• **Extracted data**
╔══

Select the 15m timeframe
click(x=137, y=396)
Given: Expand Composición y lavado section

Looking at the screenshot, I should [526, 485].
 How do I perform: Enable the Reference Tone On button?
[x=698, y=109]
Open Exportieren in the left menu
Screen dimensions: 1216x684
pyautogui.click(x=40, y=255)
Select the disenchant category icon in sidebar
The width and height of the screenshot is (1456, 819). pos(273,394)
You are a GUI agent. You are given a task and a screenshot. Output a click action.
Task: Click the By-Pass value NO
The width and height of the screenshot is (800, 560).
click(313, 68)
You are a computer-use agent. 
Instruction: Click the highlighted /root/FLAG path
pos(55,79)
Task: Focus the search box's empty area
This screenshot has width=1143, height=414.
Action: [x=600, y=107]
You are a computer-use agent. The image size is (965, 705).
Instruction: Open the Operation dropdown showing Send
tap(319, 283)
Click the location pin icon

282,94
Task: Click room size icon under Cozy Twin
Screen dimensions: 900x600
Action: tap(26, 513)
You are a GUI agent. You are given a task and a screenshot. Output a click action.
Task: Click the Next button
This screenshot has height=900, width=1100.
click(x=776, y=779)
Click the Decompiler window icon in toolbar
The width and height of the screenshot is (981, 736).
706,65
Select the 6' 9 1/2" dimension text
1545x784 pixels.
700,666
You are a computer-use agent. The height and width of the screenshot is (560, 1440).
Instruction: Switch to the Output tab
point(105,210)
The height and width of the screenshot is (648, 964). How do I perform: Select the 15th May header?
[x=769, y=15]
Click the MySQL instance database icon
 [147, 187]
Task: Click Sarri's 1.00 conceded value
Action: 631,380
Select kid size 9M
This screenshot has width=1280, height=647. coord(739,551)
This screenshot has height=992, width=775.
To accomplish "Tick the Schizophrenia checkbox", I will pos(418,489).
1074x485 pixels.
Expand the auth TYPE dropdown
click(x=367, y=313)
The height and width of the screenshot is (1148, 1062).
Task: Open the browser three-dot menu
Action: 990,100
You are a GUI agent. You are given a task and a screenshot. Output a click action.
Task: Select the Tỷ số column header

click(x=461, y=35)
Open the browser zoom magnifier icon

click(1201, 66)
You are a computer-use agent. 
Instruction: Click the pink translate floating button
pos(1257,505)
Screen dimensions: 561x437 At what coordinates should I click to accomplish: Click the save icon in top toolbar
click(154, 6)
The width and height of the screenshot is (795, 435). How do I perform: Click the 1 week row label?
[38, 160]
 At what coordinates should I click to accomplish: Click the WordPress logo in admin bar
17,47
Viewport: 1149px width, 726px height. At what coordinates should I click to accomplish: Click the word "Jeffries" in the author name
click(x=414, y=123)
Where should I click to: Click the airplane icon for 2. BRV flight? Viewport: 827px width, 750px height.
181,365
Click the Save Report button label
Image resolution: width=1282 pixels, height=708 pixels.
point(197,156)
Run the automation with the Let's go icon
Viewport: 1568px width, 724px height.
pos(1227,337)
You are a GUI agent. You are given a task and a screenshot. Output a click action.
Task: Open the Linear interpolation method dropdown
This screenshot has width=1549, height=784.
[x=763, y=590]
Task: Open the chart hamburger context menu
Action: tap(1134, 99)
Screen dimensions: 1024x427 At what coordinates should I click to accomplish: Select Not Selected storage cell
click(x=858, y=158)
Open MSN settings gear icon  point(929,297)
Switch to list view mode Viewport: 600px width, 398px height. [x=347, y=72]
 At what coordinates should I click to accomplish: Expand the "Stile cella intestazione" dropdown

╚══

• **Assigned task**
All the records above need to be printed exactly.

• **Exercise solution**
Select the 15m timeframe
click(x=137, y=396)
Given: Expand Composición y lavado section

Looking at the screenshot, I should [526, 485].
 How do I perform: Enable the Reference Tone On button?
[x=698, y=109]
Open Exportieren in the left menu
Screen dimensions: 1216x684
pyautogui.click(x=40, y=255)
Select the disenchant category icon in sidebar
The width and height of the screenshot is (1456, 819). pos(273,394)
You are a GUI agent. You are given a task and a screenshot. Output a click action.
Task: Click the By-Pass value NO
The width and height of the screenshot is (800, 560).
click(313, 68)
You are a computer-use agent. 
Instruction: Click the highlighted /root/FLAG path
pos(55,79)
Task: Focus the search box's empty area
This screenshot has width=1143, height=414.
Action: [x=600, y=107]
You are a computer-use agent. The image size is (965, 705).
Instruction: Open the Operation dropdown showing Send
tap(319, 283)
Click the location pin icon

282,94
Task: Click room size icon under Cozy Twin
Screen dimensions: 900x600
Action: tap(26, 513)
You are a GUI agent. You are given a task and a screenshot. Output a click action.
Task: Click the Next button
This screenshot has height=900, width=1100.
click(x=776, y=779)
Click the Decompiler window icon in toolbar
The width and height of the screenshot is (981, 736).
706,65
Select the 6' 9 1/2" dimension text
1545x784 pixels.
700,666
You are a computer-use agent. The height and width of the screenshot is (560, 1440).
Instruction: Switch to the Output tab
point(105,210)
The height and width of the screenshot is (648, 964). How do I perform: Select the 15th May header?
[x=769, y=15]
Click the MySQL instance database icon
 [147, 187]
Task: Click Sarri's 1.00 conceded value
Action: 631,380
Select kid size 9M
This screenshot has width=1280, height=647. coord(739,551)
This screenshot has height=992, width=775.
To accomplish "Tick the Schizophrenia checkbox", I will pos(418,489).
1074x485 pixels.
Expand the auth TYPE dropdown
click(x=367, y=313)
The height and width of the screenshot is (1148, 1062).
Task: Open the browser three-dot menu
Action: 990,100
You are a GUI agent. You are given a task and a screenshot. Output a click action.
Task: Select the Tỷ số column header

click(x=461, y=35)
Open the browser zoom magnifier icon

click(1201, 66)
You are a computer-use agent. 
Instruction: Click the pink translate floating button
pos(1257,505)
Screen dimensions: 561x437 At what coordinates should I click to accomplish: Click the save icon in top toolbar
click(154, 6)
The width and height of the screenshot is (795, 435). How do I perform: Click the 1 week row label?
[38, 160]
 At what coordinates should I click to accomplish: Click the WordPress logo in admin bar
17,47
Viewport: 1149px width, 726px height. At what coordinates should I click to accomplish: Click the word "Jeffries" in the author name
click(x=414, y=123)
Where should I click to: Click the airplane icon for 2. BRV flight? Viewport: 827px width, 750px height.
181,365
Click the Save Report button label
Image resolution: width=1282 pixels, height=708 pixels.
point(197,156)
Run the automation with the Let's go icon
Viewport: 1568px width, 724px height.
pos(1227,337)
You are a GUI agent. You are given a task and a screenshot. Output a click action.
Task: Open the Linear interpolation method dropdown
This screenshot has width=1549, height=784.
[x=763, y=590]
Task: Open the chart hamburger context menu
Action: tap(1134, 99)
Screen dimensions: 1024x427 At what coordinates should I click to accomplish: Select Not Selected storage cell
click(x=858, y=158)
Open MSN settings gear icon  point(929,297)
Switch to list view mode Viewport: 600px width, 398px height. [x=347, y=72]
 At what coordinates should I click to accomplish: Expand the "Stile cella intestazione" dropdown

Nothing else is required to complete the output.